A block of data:
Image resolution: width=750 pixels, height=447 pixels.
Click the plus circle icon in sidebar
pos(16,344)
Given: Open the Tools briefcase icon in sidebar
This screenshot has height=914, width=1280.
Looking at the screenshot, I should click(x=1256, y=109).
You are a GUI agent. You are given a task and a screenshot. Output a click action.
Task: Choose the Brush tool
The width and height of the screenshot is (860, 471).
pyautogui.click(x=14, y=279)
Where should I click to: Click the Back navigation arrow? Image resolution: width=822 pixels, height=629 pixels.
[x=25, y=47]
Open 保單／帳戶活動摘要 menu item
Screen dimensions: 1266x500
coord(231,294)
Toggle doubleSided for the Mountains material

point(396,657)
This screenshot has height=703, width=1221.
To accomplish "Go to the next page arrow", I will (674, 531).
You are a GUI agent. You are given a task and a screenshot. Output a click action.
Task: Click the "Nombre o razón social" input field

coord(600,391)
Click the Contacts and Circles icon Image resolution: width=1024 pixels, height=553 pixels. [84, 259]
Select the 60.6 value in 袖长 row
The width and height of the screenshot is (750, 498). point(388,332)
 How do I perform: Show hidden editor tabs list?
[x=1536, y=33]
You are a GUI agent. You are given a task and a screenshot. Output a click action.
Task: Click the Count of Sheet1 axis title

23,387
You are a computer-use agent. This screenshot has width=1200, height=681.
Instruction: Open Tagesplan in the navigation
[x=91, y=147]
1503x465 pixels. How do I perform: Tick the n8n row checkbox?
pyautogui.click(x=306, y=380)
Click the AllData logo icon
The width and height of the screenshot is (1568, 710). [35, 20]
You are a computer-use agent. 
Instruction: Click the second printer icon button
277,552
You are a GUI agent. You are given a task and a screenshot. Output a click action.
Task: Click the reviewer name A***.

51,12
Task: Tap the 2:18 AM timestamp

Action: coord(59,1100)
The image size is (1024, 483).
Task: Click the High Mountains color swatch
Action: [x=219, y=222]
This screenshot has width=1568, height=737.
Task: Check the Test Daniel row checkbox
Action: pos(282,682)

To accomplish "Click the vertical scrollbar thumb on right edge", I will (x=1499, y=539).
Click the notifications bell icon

### Exercise instructions
Substitute "symbol" for every "icon" throughout the records above, leaving every other line and word unchanged.

### Solution for this problem
Image resolution: width=750 pixels, height=447 pixels.
Click the plus circle symbol in sidebar
pos(16,344)
Given: Open the Tools briefcase symbol in sidebar
This screenshot has height=914, width=1280.
Looking at the screenshot, I should click(x=1256, y=109).
You are a GUI agent. You are given a task and a screenshot. Output a click action.
Task: Choose the Brush tool
The width and height of the screenshot is (860, 471).
pyautogui.click(x=14, y=279)
Where should I click to: Click the Back navigation arrow? Image resolution: width=822 pixels, height=629 pixels.
[x=25, y=47]
Open 保單／帳戶活動摘要 menu item
Screen dimensions: 1266x500
coord(231,294)
Toggle doubleSided for the Mountains material

point(396,657)
This screenshot has height=703, width=1221.
To accomplish "Go to the next page arrow", I will (674, 531).
You are a GUI agent. You are given a task and a screenshot. Output a click action.
Task: Click the "Nombre o razón social" input field

coord(600,391)
Click the Contacts and Circles symbol Image resolution: width=1024 pixels, height=553 pixels. [84, 259]
Select the 60.6 value in 袖长 row
The width and height of the screenshot is (750, 498). point(388,332)
 How do I perform: Show hidden editor tabs list?
[x=1536, y=33]
You are a GUI agent. You are given a task and a screenshot. Output a click action.
Task: Click the Count of Sheet1 axis title

23,387
You are a computer-use agent. This screenshot has width=1200, height=681.
Instruction: Open Tagesplan in the navigation
[x=91, y=147]
1503x465 pixels. How do I perform: Tick the n8n row checkbox?
pyautogui.click(x=306, y=380)
Click the AllData logo symbol
The width and height of the screenshot is (1568, 710). [35, 20]
You are a computer-use agent. 
Instruction: Click the second printer symbol button
277,552
You are a GUI agent. You are given a task and a screenshot. Output a click action.
Task: Click the reviewer name A***.

51,12
Task: Tap the 2:18 AM timestamp

Action: coord(59,1100)
The image size is (1024, 483).
Task: Click the High Mountains color swatch
Action: [x=219, y=222]
This screenshot has width=1568, height=737.
Task: Check the Test Daniel row checkbox
Action: pos(282,682)

To accomplish "Click the vertical scrollbar thumb on right edge", I will (x=1499, y=539).
Click the notifications bell symbol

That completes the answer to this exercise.